Saturday, April 19, 2008

Online exhibitions

Online exhibitions are a useful way of telling a story. They can be an adjunct to an exhibition held in a physical space or can be a separate entity.

Like any exhibition there are a number of tasks to be undertaken:

  • Planning
  • Resources available

  • Research

  • Story board

  • Designing the pages

  • Putting it all together

  • Checking the end product
MacRobertson's Round Australia Expedition 1928 is an online exhibition recently added to the Royal Historical Society of Victoria website. This project has evolved over the past two years.
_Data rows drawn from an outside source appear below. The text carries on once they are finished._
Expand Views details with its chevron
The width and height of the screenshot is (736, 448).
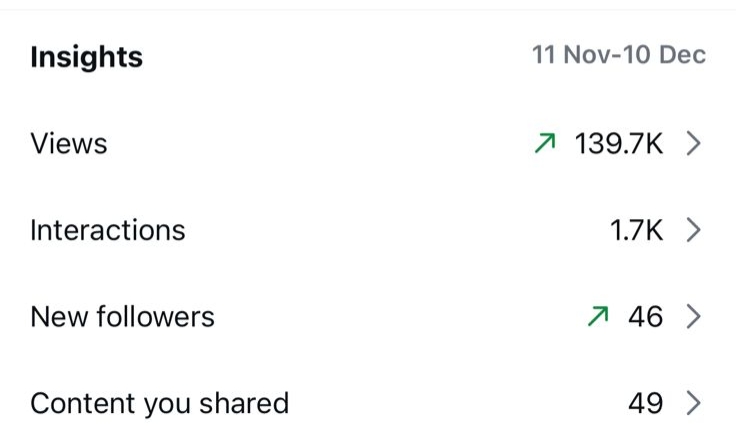tap(694, 144)
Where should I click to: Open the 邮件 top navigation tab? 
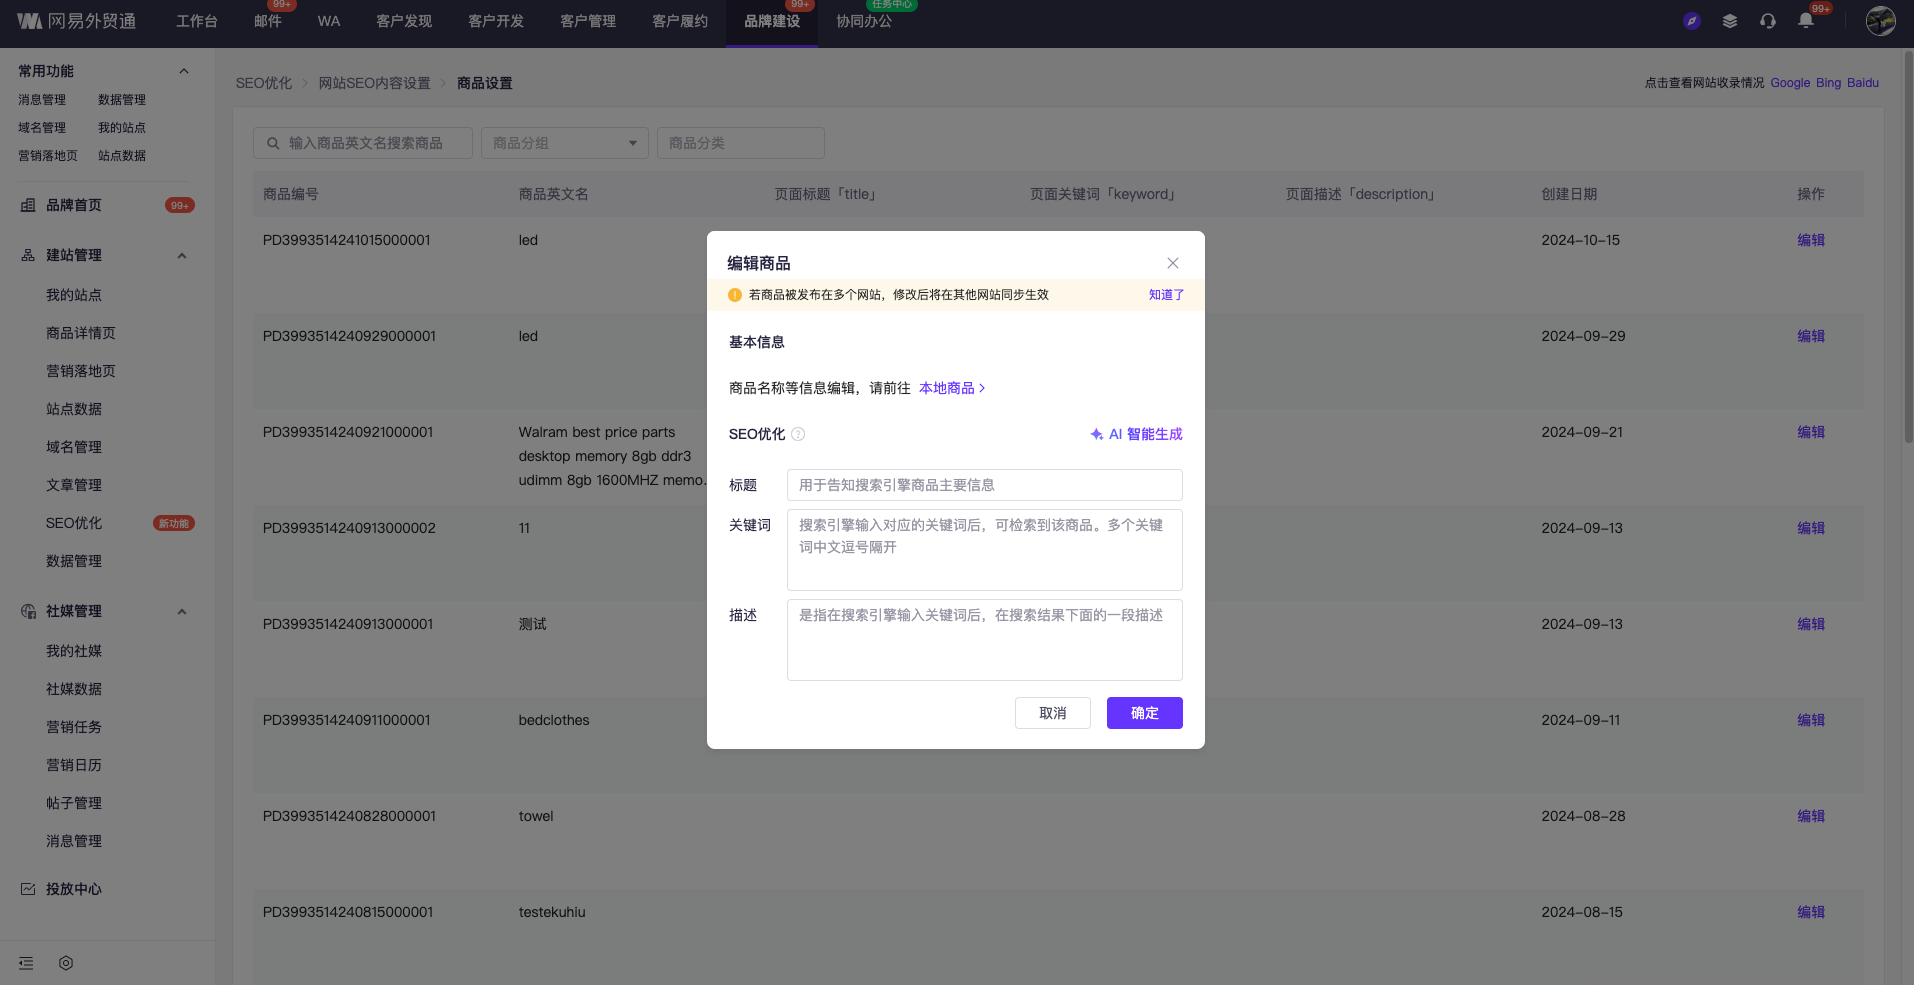(x=267, y=21)
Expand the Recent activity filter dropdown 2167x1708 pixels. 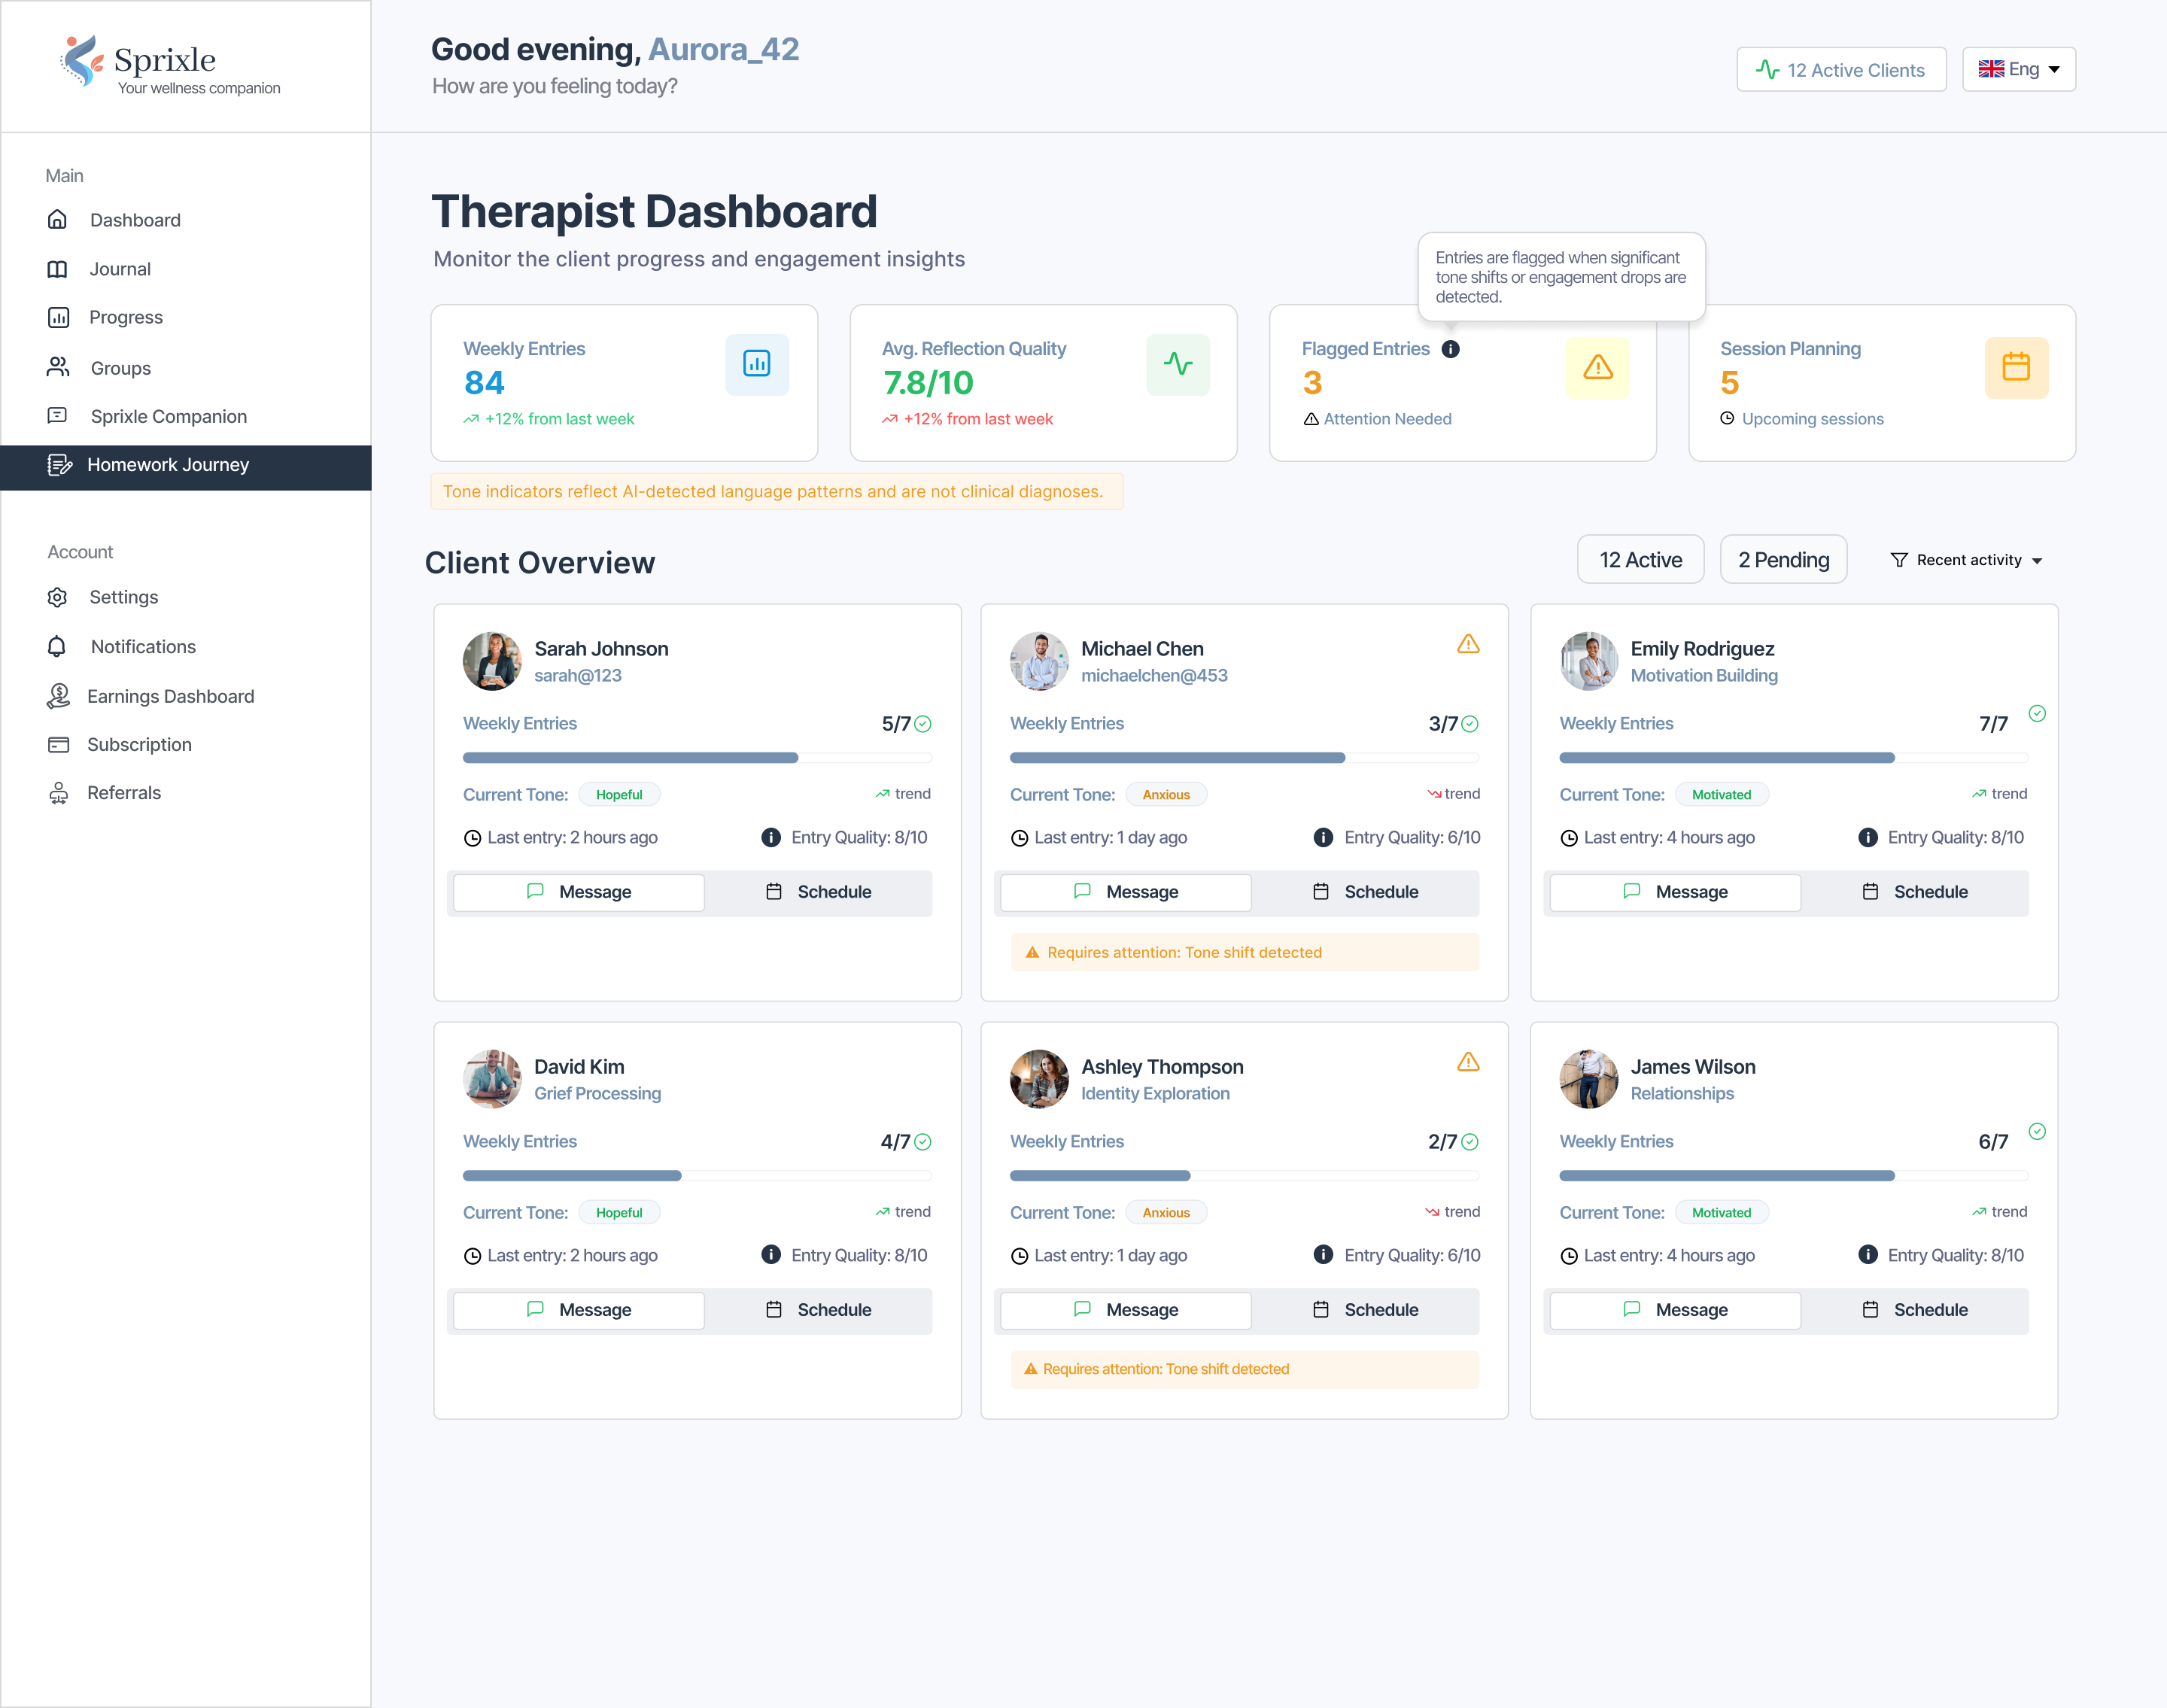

It has been developed to commemorate the eightieth anniversary of the expedition, consisting of two trucks, an oldsmobile and 12 men, which left Melbourne in April 1928 for a five month journey around Australia.
The RHSV collection includes an archive of photographs, papers and memorabilia relating to the business and other interests of MacPherson Robertson. The collection includes albums of photographs taken during the expedition as well as typed notes and newspaper articles providing information about the five month journey.



Using the information from these resources the story of the expedition, the challenges faced by the expedition party and their view of the often remote parts of Australia visited is portrayed in this online exhibition.
Photographs from the albums were scanned. Normally images for Internet projects are resaved as 72 dpi jpg images but as the original images were small, for this project they were resaved as150 dpi jpg images for Internet use. A thumbnail program - Easy Thumbnails - was used to ensure all the images were no wider or longer than 350 pixels.
The story of the expedition was told from two sources - a carbon copy of daily notes on the progress of the expedition prepared for MacPherson Robertson and newspaper cuttings reporting on the expedition published throughout Australia.
As the typed notes were blury and we only had an old elementary entry OCR program transcriptions were made of the notes and the entries for each day were entered into a database (DB/TextWorks). Report forms were created so that the records could be read chronologically. When there was an image that related to the daily record it was included.


The RHSV is able to publish DB/TextWorks databases online but if there was not that facility it would have been possible to save sections of the records as html files to include in the online exhibition.
Information from the notes and the newspaper articles were used to provide a summary of the expedition and together with the images tell the story of the journey in html pages.